Undocumented and unstoppable: DACA recipient shares powerful journey to self-empowerment
August 1, 2017
Samantha Ramirez-Herrera / Offtharecord.com, AFROPUNK contributor
I was 25, going through a divorce, a semi-clueless mother of a highly energetic 4-year-old, a Mexican immigrant with no college education right back at my large Mexican family’s home in the good ol’, hot Arizona desert. It was the most fucking terrifying and exciting time of my young life. Terrifying because I didn’t know what the hell I was doing; because my palms were sweating enough to end a drought as I had to sit at the dinner table and tell my religious, anti-divorce dad that I didn’t want to be married anymore; because I had no money, no career, no education and no fucking idea where my life was headed; and because my decision could damage my innocent child who didn’t ask to come into this crazy-ass world.
Yet it was so EXCITING, too. My adrenaline was rushing and my heart beating as I mustered the courage to blurt out the words, “Me voy a divorciar.” For the first time in my life I felt liberated. Saying those four words unleashed the greatest storm in my life and destroyed every single plan I thought I had. However, it also made me feel alive. It made me feel that for the first time in my life, I was making MY own decisions. I was not thinking about what everyone else thought I should do with my life. I was thinking for myself. I had grabbed ahold of the steering wheel of my own life, and I was not about to let go.
I had a clean slate. I had nothing to my name, nothing at all, but I had a brand spanking new page that I could fill it in any way that I wanted. I could doodle on it. I could write a novel on it. I could write a love poem. I could paint a masterpiece. Hell, I could make a paper swan or a frog out of it. It was my page, my story, my life, and I was going to make the best of it.

GIVEN RECORDS:
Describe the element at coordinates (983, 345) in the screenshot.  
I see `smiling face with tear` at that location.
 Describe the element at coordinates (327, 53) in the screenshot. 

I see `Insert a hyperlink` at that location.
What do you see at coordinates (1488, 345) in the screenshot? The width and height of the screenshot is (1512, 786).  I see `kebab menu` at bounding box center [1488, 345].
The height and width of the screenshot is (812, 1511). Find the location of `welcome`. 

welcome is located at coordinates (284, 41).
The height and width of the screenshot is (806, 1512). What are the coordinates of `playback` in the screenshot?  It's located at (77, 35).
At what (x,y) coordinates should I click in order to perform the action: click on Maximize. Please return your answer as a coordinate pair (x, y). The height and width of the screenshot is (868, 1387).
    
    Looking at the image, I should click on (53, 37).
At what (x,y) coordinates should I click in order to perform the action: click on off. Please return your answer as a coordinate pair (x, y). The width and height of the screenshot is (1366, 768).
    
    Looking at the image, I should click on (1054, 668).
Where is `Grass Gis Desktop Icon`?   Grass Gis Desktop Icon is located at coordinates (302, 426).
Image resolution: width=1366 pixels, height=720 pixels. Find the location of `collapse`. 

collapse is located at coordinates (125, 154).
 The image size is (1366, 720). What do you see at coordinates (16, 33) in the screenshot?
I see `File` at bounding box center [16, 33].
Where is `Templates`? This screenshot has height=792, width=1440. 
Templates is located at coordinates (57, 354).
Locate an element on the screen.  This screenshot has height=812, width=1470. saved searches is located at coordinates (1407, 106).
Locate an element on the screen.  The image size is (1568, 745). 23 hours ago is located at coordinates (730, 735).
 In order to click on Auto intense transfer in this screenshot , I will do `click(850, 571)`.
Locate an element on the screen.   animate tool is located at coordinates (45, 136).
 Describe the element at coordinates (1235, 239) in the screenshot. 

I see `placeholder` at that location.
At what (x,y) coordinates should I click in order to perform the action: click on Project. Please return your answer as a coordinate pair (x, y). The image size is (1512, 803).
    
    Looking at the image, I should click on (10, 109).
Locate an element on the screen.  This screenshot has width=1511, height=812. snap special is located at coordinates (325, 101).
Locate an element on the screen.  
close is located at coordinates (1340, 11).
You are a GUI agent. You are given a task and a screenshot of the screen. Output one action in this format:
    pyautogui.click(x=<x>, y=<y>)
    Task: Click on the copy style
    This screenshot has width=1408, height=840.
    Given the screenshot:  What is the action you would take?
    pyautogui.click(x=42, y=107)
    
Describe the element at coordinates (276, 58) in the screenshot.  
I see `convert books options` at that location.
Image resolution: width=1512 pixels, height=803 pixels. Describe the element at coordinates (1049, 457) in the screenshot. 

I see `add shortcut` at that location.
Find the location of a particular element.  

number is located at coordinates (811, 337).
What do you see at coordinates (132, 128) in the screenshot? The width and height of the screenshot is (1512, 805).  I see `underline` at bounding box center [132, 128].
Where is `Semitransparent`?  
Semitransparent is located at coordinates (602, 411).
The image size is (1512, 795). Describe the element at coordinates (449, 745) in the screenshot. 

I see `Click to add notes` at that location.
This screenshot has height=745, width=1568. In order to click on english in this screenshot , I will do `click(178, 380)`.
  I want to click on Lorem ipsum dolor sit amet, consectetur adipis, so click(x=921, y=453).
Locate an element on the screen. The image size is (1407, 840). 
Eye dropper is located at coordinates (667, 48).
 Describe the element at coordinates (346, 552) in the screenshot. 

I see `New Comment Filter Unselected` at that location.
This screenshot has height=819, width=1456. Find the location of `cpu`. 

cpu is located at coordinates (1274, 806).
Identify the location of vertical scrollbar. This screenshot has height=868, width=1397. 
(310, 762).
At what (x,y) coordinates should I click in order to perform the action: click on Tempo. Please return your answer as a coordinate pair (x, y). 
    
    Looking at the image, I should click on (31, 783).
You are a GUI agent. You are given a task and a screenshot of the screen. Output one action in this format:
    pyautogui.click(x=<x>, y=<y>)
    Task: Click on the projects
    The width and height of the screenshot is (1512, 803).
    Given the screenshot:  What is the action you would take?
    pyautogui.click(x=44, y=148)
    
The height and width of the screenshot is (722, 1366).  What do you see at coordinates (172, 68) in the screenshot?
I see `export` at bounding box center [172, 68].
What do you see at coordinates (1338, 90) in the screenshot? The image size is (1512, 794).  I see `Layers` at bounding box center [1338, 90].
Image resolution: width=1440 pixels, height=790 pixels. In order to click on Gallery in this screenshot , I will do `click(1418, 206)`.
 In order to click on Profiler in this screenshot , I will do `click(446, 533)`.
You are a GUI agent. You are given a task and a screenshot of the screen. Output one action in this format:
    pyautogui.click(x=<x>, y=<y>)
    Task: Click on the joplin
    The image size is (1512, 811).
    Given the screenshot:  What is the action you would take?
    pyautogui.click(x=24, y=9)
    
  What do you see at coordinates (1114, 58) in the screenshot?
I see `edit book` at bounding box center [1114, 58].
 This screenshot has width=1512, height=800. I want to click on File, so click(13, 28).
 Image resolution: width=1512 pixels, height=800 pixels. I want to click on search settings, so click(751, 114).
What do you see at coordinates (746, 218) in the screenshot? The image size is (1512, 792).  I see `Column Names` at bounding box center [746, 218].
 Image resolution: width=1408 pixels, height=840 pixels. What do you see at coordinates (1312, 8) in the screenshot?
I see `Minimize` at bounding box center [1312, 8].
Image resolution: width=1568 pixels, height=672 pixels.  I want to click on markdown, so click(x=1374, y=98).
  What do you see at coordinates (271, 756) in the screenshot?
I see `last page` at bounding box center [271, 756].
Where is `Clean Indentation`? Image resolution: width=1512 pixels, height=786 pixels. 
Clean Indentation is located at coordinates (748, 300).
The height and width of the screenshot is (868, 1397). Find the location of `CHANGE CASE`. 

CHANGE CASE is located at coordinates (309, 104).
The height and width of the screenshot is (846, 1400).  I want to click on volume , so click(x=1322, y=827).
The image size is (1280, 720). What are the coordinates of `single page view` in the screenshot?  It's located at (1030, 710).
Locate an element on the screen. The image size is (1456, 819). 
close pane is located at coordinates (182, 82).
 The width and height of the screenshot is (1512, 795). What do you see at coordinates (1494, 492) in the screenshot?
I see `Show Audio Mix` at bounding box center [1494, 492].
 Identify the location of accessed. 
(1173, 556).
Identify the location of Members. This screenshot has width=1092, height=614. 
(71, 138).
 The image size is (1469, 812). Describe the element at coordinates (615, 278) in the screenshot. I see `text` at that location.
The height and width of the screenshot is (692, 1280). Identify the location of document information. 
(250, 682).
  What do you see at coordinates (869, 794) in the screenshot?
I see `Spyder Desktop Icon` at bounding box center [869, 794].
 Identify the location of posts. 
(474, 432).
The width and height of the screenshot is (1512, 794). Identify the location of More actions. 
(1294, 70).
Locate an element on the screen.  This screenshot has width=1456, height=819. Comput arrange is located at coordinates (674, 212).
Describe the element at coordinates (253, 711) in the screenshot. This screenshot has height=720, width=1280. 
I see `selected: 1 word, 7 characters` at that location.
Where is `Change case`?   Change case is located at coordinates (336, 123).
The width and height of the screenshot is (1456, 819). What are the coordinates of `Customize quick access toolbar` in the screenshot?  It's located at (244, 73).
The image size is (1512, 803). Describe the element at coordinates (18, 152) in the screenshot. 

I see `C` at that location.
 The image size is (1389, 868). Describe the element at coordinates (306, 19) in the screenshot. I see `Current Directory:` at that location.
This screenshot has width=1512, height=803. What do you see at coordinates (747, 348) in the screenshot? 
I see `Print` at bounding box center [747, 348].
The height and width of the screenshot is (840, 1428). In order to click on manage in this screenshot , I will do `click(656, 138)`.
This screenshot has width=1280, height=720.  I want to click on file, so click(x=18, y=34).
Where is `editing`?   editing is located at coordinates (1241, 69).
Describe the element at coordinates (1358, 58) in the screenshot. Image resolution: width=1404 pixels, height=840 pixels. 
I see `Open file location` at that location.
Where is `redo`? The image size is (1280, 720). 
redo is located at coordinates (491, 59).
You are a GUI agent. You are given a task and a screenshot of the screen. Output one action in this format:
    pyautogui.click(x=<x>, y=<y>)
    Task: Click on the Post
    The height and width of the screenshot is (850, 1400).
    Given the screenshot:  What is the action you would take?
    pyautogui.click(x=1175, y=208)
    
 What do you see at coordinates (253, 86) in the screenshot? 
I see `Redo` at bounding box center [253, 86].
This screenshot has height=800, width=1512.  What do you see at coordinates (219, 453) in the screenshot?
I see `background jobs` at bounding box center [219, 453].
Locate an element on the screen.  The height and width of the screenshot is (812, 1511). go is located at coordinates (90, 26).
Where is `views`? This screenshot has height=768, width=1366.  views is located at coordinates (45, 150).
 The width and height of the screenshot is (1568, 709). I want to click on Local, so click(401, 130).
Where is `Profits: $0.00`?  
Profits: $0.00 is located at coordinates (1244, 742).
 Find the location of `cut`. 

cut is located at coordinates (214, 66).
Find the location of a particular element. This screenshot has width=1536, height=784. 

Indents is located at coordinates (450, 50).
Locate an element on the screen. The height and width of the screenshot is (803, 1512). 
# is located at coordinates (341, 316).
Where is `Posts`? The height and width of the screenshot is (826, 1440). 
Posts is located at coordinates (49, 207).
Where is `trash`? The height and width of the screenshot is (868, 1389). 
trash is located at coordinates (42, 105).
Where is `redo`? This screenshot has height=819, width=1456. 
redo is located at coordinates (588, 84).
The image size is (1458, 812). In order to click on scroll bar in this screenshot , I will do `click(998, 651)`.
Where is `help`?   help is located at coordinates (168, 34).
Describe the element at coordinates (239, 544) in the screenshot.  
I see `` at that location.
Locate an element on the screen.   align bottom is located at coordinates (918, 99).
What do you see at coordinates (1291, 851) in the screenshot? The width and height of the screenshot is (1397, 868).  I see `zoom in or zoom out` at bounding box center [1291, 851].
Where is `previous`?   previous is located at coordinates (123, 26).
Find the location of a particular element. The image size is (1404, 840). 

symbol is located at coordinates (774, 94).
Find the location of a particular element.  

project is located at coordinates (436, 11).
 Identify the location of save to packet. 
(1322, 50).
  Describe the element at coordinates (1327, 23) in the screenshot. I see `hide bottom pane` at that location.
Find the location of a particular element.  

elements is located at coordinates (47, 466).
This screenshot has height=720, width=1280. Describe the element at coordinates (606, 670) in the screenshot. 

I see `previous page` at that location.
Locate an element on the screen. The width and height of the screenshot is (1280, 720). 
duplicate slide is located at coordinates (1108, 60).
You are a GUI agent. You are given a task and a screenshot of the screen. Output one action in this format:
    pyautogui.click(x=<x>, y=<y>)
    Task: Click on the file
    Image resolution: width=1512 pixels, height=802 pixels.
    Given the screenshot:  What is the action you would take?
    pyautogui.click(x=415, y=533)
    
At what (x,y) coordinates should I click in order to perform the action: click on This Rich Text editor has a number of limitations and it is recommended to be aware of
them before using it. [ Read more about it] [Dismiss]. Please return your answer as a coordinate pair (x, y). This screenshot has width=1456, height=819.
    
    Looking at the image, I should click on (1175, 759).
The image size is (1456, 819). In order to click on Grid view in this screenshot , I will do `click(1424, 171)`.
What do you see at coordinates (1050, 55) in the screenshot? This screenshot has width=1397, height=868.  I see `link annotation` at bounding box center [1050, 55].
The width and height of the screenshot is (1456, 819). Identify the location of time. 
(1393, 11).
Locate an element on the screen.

REQUIREMENT: Continue the essay about the DACA recipient's journey to self-empowerment, starting right after its final paragraph.

RESULT:
I came to the United States at the age of 7. I was the second of five children. Coming here as an immigrant family, our experiences were different from those of American kids. I don’t remember a day when I didn’t have a heavy load of responsibilities on my shoulders. I remember having my baby brother on my hip, changing his diapers, feeding him, rocking him to sleep. My dad had entrepreneurial dreams. He started a Mexican candy-making business out of our backyard shed. In a tiny home that was not fully constructed when we moved in, we had to shower in the deep, empty pool outside with a hose. My days consisted of going to school, where I struggled with a new language and then coming home to take care of my siblings so my mom and dad could work. Many days my older sister and I had to help out with the candy business. We would have to sit out in the hot temperatures of Arizona and help dad peel boxes of yams, oranges and a multitude of other fruits for the candy. We would work as a family from sunup to sundown. We knew no other life.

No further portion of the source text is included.